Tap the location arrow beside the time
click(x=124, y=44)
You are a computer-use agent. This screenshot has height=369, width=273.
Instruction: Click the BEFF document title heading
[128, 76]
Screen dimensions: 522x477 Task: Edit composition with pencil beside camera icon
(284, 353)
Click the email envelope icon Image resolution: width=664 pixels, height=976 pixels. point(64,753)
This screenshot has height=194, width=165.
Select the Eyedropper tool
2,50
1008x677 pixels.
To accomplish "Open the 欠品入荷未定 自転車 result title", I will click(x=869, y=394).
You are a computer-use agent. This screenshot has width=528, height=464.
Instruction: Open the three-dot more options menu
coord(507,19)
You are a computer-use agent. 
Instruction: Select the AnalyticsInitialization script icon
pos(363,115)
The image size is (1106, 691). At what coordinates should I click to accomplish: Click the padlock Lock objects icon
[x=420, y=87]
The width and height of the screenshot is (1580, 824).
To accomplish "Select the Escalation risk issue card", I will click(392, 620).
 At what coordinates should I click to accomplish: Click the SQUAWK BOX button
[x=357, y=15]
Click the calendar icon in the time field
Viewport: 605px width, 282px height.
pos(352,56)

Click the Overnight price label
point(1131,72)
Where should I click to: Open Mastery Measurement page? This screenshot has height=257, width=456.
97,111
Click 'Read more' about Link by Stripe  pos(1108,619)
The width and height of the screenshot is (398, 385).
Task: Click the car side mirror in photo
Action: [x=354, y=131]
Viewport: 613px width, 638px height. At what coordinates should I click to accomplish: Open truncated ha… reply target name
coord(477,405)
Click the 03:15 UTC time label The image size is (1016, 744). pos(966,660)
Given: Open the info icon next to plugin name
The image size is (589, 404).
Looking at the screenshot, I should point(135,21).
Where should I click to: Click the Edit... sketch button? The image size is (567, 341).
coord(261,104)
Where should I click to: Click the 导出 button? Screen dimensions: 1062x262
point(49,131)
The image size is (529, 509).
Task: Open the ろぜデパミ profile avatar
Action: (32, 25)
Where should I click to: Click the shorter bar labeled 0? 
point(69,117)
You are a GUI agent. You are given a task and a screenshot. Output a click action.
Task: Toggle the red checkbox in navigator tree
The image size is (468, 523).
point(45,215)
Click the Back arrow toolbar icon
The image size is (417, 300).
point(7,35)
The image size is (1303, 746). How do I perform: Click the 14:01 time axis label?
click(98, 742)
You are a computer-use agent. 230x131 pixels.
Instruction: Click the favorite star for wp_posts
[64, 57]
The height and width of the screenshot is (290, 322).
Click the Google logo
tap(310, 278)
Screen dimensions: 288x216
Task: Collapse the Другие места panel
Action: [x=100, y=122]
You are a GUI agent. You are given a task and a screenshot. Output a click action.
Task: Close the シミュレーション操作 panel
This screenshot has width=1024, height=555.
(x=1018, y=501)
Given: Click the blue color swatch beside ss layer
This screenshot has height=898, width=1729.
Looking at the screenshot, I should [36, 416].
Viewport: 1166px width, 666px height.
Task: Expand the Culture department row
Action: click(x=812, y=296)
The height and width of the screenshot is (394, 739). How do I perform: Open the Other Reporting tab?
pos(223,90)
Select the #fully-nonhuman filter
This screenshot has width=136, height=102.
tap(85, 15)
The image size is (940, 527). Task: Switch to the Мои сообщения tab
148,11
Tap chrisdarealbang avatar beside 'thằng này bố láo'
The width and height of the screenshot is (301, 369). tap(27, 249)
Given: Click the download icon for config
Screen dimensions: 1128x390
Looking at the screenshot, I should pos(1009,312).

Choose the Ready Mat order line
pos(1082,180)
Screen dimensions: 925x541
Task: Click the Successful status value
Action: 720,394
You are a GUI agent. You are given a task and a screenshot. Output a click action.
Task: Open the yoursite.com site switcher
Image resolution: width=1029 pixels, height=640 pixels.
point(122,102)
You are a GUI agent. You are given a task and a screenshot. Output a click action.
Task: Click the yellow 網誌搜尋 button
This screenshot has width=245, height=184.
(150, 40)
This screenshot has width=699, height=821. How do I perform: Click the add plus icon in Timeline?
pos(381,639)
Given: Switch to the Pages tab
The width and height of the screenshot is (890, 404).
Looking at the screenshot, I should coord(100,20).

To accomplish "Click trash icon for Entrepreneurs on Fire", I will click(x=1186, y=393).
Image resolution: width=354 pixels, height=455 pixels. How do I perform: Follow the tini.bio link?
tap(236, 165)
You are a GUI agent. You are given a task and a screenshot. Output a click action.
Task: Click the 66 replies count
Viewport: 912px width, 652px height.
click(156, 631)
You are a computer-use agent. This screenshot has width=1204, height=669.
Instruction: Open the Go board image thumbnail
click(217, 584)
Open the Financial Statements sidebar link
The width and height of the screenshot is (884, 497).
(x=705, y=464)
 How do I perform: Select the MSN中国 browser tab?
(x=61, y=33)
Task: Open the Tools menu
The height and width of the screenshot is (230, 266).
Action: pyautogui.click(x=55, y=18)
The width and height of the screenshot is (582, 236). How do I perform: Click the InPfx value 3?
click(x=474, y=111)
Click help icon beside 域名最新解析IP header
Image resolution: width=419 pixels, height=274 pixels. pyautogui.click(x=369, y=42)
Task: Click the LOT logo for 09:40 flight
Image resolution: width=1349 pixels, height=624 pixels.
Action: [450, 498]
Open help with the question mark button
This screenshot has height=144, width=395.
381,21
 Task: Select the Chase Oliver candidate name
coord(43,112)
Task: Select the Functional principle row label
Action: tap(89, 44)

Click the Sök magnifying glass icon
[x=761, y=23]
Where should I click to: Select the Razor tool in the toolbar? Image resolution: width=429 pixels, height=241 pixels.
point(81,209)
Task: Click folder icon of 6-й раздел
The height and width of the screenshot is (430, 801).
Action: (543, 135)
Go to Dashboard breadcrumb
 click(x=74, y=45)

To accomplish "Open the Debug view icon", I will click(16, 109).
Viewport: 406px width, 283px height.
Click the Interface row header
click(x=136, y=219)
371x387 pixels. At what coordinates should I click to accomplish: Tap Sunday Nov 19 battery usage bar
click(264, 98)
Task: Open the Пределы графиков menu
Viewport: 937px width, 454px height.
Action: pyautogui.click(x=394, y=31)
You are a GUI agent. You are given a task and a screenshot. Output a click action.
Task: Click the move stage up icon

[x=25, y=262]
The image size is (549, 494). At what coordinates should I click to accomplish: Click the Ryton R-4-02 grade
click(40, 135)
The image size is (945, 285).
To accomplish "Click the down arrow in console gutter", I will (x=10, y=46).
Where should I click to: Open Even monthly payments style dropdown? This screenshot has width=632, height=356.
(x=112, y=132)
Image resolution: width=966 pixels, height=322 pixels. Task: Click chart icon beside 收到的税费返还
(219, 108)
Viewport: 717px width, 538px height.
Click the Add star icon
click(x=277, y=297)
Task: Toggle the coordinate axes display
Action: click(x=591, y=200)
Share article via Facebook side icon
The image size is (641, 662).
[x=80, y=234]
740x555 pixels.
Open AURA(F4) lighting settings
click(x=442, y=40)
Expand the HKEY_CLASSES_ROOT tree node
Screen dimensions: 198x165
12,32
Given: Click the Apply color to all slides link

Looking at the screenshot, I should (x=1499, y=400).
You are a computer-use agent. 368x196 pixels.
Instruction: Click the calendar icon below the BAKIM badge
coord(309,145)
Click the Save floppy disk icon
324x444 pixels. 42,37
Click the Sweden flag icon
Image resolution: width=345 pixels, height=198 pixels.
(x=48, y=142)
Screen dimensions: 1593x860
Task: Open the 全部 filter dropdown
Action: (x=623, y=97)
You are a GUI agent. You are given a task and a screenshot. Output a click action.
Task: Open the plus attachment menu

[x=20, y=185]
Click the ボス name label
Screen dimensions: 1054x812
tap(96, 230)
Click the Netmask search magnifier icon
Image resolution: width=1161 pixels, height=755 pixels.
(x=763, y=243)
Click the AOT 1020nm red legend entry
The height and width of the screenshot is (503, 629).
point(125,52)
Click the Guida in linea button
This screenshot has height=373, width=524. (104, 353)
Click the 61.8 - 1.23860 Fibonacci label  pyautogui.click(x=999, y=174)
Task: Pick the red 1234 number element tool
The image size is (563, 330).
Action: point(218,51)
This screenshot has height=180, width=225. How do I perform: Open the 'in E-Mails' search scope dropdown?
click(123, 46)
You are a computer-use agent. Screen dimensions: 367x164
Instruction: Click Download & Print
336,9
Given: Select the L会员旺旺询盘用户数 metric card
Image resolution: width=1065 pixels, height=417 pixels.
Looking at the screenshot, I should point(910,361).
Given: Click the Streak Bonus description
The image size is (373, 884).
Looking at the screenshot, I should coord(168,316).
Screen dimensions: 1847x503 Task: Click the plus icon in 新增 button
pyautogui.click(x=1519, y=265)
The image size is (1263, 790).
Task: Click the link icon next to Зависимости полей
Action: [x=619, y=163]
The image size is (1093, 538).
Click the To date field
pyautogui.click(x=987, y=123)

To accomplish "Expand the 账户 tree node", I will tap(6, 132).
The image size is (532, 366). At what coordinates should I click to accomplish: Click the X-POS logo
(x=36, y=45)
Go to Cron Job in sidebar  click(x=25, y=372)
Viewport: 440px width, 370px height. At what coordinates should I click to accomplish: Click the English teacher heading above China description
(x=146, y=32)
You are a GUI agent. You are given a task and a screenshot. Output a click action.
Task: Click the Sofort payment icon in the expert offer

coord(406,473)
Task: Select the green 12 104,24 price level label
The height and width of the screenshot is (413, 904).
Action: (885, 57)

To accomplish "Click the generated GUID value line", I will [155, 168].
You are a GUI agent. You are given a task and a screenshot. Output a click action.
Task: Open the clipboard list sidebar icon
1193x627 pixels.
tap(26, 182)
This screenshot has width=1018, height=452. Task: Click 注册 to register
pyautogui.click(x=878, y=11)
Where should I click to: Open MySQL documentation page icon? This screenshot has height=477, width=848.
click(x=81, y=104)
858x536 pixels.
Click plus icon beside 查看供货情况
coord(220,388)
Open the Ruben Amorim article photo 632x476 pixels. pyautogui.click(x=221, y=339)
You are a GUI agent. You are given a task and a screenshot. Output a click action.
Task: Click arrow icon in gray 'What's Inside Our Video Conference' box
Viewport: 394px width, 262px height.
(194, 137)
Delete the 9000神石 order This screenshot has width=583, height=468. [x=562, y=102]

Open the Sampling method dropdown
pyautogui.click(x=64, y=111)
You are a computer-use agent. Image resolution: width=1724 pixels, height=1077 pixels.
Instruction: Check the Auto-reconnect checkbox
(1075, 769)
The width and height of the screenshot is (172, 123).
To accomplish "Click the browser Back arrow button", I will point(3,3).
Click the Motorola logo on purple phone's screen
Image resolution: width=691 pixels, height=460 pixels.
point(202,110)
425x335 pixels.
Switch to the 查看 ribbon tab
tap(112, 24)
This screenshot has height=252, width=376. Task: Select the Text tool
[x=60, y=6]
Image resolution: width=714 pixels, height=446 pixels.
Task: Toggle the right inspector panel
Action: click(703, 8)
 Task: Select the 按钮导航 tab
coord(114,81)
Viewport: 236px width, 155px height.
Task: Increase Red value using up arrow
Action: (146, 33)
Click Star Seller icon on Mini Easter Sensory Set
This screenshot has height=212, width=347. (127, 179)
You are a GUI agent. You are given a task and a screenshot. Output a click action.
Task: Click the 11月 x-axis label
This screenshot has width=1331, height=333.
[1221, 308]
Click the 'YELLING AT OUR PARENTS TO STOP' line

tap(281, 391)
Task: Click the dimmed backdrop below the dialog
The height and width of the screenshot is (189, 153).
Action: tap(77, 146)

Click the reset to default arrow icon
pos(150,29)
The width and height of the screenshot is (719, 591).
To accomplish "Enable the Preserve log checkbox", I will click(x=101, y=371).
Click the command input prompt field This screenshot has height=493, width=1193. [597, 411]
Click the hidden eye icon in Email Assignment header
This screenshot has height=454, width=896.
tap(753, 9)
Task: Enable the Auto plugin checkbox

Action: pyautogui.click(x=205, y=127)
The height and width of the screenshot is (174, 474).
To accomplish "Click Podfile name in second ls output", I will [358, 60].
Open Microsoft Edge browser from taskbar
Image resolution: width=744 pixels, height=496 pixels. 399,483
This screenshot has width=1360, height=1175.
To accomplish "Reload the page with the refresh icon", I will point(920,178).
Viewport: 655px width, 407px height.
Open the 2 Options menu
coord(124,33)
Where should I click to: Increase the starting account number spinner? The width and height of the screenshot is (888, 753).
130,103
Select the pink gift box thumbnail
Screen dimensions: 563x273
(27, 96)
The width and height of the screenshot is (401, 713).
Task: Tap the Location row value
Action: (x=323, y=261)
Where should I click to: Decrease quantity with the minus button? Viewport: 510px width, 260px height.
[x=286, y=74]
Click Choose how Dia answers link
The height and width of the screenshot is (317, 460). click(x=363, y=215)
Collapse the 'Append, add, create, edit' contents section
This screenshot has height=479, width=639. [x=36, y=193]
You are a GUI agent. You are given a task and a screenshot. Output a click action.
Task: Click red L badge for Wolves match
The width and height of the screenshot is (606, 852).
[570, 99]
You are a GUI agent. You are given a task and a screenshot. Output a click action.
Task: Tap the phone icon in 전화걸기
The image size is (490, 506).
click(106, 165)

···

Goal of the exercise - Your output should be an exact copy of the lines from the top of the listing above to the line with "Click the email", both ends included.

Task answer -
Tap the location arrow beside the time
click(x=124, y=44)
You are a computer-use agent. This screenshot has height=369, width=273.
Instruction: Click the BEFF document title heading
[128, 76]
Screen dimensions: 522x477 Task: Edit composition with pencil beside camera icon
(284, 353)
Click the email envelope icon Image resolution: width=664 pixels, height=976 pixels. point(64,753)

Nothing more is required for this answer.